**YOUR OBJECTIVE**:
Starting at the first line of the data below, write out each line exactly until you reach the line containing "Task: Expand the Reports submenu chevron", and include that line too.

*** SOURCE MATERIAL ***

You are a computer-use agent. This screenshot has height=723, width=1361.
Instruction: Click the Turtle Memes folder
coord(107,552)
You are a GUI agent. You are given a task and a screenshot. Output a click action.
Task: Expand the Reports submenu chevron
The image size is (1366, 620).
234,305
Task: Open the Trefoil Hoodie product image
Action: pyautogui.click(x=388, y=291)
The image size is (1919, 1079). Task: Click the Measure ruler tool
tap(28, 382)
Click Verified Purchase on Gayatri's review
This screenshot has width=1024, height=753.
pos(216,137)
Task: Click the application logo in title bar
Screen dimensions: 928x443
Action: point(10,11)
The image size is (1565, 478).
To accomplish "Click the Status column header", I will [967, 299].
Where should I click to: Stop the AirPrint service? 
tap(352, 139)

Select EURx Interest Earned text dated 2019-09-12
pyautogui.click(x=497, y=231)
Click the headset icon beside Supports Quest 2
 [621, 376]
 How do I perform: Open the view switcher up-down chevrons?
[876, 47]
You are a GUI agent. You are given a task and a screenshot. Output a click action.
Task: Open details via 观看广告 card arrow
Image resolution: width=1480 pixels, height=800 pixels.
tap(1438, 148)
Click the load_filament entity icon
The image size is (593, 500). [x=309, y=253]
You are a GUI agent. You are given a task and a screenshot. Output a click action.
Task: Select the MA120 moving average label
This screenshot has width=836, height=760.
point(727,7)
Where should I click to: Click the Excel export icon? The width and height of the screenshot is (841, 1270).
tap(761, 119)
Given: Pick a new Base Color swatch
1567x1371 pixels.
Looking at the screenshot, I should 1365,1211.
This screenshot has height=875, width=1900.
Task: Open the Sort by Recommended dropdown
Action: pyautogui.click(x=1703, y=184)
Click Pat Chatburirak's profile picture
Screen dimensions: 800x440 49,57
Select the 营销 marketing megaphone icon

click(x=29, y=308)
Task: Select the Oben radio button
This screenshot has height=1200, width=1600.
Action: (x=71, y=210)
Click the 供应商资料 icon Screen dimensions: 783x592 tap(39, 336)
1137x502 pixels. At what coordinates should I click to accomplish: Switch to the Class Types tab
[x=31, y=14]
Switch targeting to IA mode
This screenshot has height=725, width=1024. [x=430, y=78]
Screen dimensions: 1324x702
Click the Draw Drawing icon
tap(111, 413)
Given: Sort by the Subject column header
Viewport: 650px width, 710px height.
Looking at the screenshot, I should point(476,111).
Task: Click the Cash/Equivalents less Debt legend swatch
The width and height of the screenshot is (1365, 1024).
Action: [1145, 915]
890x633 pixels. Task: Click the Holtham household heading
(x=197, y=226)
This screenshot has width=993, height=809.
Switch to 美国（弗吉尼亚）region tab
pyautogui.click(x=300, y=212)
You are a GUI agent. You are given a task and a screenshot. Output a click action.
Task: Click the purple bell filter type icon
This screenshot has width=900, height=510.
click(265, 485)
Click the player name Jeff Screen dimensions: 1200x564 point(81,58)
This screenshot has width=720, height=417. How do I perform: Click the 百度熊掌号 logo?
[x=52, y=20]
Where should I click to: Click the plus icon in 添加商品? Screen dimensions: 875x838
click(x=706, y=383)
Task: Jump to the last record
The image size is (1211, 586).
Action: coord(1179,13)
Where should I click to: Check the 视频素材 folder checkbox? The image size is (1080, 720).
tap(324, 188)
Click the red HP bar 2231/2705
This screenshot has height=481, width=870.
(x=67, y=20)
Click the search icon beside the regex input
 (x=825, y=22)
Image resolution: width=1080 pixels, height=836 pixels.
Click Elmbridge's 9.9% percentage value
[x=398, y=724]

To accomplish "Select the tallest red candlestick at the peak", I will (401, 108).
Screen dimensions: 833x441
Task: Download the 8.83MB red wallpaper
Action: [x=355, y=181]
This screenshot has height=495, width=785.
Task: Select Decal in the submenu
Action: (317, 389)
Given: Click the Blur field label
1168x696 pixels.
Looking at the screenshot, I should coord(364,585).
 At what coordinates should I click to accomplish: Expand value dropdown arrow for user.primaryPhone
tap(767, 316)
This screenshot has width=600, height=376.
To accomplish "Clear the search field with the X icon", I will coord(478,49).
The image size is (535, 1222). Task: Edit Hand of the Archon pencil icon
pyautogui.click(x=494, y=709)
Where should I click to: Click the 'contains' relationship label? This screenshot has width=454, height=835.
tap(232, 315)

*** End of SOURCE MATERIAL ***

**WRITTEN ANSWER**:
You are a computer-use agent. This screenshot has height=723, width=1361.
Instruction: Click the Turtle Memes folder
coord(107,552)
You are a GUI agent. You are given a task and a screenshot. Output a click action.
Task: Expand the Reports submenu chevron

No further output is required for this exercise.